Question

The index of refraction of a glass plate is 1.48 at ${\theta _1} = 30^\circ C$ and varies linearly with temperature with a coefficient of $2 \cdot 5 \times {10^{ - 5}}^\circ {C^{ - 1}}$. The coefficient of linear expansion of the glass is $0 \cdot 5 \times {10^{ - 5}}^\circ {C^{ - 1}}$. At $30^\circ C$, the length of the glass plate is 3cm. This plate is placed in front of one the slits in Young’s double-slit temperature increases at a rate of $\dfrac{{5^\circ C}}{{\min .}}$, the light source has wavelength $\lambda = 589nm$ and the glass plate initially is at $\theta = 30^\circ C$. The number of fringes that shift on the screen in each minute is nearly (use approximately):
A) $1$
B) $11$
C) $110$
D) $1 \cdot 1 \times {10^3}$.

Answer 1

Hint: The path difference is the difference between the path of the actual and final wave after getting pass from the slab.

Formula used:
The formula of the path difference is given by,
$ \Rightarrow P \cdot D = \mu - {\mu _o}{t_o} = n{\lambda _o}$
Where the path difference is P.D, the refractive index is $\mu $ and ${\mu _o}$ at different points of time, the number of fringes is n and the wavelength is${\lambda _o}$.
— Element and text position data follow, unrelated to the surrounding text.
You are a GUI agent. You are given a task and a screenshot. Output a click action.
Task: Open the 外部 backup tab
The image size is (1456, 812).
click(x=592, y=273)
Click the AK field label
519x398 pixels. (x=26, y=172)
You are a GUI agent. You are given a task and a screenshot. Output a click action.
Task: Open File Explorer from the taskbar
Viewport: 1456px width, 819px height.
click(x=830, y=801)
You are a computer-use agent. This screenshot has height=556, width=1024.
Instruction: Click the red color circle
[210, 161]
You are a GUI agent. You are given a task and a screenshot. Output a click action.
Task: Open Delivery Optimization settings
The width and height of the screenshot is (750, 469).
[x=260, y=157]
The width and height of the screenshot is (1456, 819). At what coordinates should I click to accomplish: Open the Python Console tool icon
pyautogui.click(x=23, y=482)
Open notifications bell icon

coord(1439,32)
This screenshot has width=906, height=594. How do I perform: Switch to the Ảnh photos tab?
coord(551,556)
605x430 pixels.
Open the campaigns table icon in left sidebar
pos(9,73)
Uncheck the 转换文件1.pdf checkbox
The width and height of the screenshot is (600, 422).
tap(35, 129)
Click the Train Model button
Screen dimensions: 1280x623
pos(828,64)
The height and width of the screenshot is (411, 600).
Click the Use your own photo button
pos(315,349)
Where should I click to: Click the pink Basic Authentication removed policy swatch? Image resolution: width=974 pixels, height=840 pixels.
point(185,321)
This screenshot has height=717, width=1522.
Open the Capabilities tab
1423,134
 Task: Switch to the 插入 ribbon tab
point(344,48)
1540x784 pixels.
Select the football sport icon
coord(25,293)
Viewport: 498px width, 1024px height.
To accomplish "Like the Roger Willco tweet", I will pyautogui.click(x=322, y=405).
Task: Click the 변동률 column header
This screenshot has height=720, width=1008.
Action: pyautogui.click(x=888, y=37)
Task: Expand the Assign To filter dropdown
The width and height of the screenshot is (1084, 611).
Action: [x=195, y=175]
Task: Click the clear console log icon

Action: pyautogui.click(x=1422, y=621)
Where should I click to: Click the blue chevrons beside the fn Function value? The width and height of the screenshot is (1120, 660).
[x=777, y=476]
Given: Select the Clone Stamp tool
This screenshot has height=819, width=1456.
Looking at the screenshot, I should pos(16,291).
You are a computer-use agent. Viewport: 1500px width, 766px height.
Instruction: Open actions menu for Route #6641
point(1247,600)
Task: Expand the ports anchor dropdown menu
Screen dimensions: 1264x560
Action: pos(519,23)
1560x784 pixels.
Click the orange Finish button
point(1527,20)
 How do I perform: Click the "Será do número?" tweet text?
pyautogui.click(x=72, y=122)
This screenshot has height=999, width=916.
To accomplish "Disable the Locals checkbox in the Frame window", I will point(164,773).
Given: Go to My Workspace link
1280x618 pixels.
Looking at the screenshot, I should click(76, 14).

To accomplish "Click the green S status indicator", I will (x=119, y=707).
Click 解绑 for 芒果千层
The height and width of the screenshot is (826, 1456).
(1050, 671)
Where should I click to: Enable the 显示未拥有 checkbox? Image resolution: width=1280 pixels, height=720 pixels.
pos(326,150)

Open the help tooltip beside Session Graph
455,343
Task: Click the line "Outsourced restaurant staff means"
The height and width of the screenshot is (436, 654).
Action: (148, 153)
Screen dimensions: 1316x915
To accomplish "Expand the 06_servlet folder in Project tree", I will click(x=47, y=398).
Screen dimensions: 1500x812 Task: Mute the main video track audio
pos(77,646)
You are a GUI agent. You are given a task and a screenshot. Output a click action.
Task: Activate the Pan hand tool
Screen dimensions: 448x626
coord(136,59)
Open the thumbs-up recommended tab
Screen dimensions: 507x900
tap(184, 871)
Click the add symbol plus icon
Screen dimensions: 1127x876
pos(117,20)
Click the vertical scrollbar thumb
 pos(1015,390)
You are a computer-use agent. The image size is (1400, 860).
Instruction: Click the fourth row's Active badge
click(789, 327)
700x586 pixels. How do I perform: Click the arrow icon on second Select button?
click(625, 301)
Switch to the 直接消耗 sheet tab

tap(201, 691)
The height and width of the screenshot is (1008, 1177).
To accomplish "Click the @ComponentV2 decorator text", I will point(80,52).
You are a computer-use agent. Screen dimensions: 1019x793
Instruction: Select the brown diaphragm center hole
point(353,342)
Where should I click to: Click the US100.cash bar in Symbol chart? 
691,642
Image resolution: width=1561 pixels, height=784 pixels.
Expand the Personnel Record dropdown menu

Complete step by step solution:
It is given in the problem that the index of refraction of a glass plate is 1.48 at ${\theta _1} = 30^\circ C$ and varies linearly with temperature with a coefficient of $2 \cdot 5 \times {10^{ - 5}}^\circ {C^{ - 1}}$, the coefficient of linear expansion of the glass is $0 \cdot 5 \times {10^{ - 5}}^\circ {C^{ - 1}}$ at $30^\circ C$, the length of the glass plate is 3cm the plate is placed in front of one the slits in Young’s double-slit temperature increases at a rate of $\dfrac{{5^\circ C}}{{\min .}}$, the light source has wavelength $\lambda = 589nm$ and the glass plate initially is at $\theta = 30^\circ C$ then we need to find the number of fringes shit on the screen in each minute.
The path difference is given by,
$ \Rightarrow P \cdot D = \mu - {\mu _o}{t_o} = n{\lambda _o}$
Where the path difference is P.D, the refractive index is $\mu $ and ${\mu _o}$ at different points of time, the number of fringes is n and the wavelength is${\lambda _o}$.
Also the refractive index can be written as,
$ \Rightarrow \mu = {\mu _o}\left( {1 + \alpha \theta } \right){t_o}\left( {1 + \beta \theta } \right)$
Therefore we get,
$n\lambda = {t_o}\left[ {\mu \left( {\alpha \theta + \beta \theta + \alpha \beta {\theta ^2}} \right) - \alpha \theta } \right]$
$ \Rightarrow n = \dfrac{{{t_o}\left[ {\mu \left( {\alpha \theta + \beta \theta + \alpha \beta {\theta ^2}} \right) - \alpha \theta } \right]}}{\lambda }$
$ \Rightarrow n = \dfrac{{{\mu _o}{t_o}\left( {\alpha + \beta } \right)\theta }}{{{\lambda _o}}}$
As the given values are ${\mu _o} = 1 \cdot 48$, ${t_o} = 3 \times {10^{ - 2}}m$, $\alpha = 2 \cdot 5 \times {10^{ - 5}}^\circ {C^{ - 1}}$, $\beta = 0 \cdot 5 \times {10^{ - 5}}^\circ {C^{ - 1}}$, $\theta = 5^\circ C\min {.^{ - 1}}$ and the wavelength is equal to ${\lambda _o} = 589 \times {10^{ - 9}}m$. Putting these values in the above relation we get,
$ \Rightarrow n = \dfrac{{{\mu _o}{t_o}\left( {\alpha + \beta } \right)\theta }}{{{\lambda _o}}}$
$ \Rightarrow n = \dfrac{{1 \cdot 48 \times 3 \times {{10}^{ - 2}}\left( {2 \cdot 5 \times {{10}^{ - 5}} + 0 \cdot 5 \times {{10}^{ - 5}}} \right) \times 5}}{{589 \times {{10}^{ - 9}}}}$
$ \Rightarrow n = \dfrac{{1 \cdot 48 \times 3 \times {{10}^{ - 2}}\left( {2 \cdot 5 \times {{10}^{ - 5}} + 0 \cdot 5 \times {{10}^{ - 5}}} \right) \times 5}}{{589 \times {{10}^{ - 9}}}}$
$ \Rightarrow n = \dfrac{{1 \cdot 48 \times 3 \times {{10}^{ - 2}} \times 3 \times {{10}^{ - 5}} \times 5}}{{589 \times {{10}^{ - 9}}}}$
$ \Rightarrow n = \dfrac{{66 \cdot 6 \times {{10}^{ - 7}}}}{{589 \times {{10}^{ - 9}}}}$
$ \Rightarrow n = \dfrac{{66 \cdot 6 \times {{10}^2}}}{{589}}$
$ \Rightarrow n = \dfrac{{6660}}{{589}}$
$ \Rightarrow n = 11 \cdot 3$
$ \Rightarrow n \approx 11$.
The number of fringes that shift on the screen in each minute is equal $n = 11$.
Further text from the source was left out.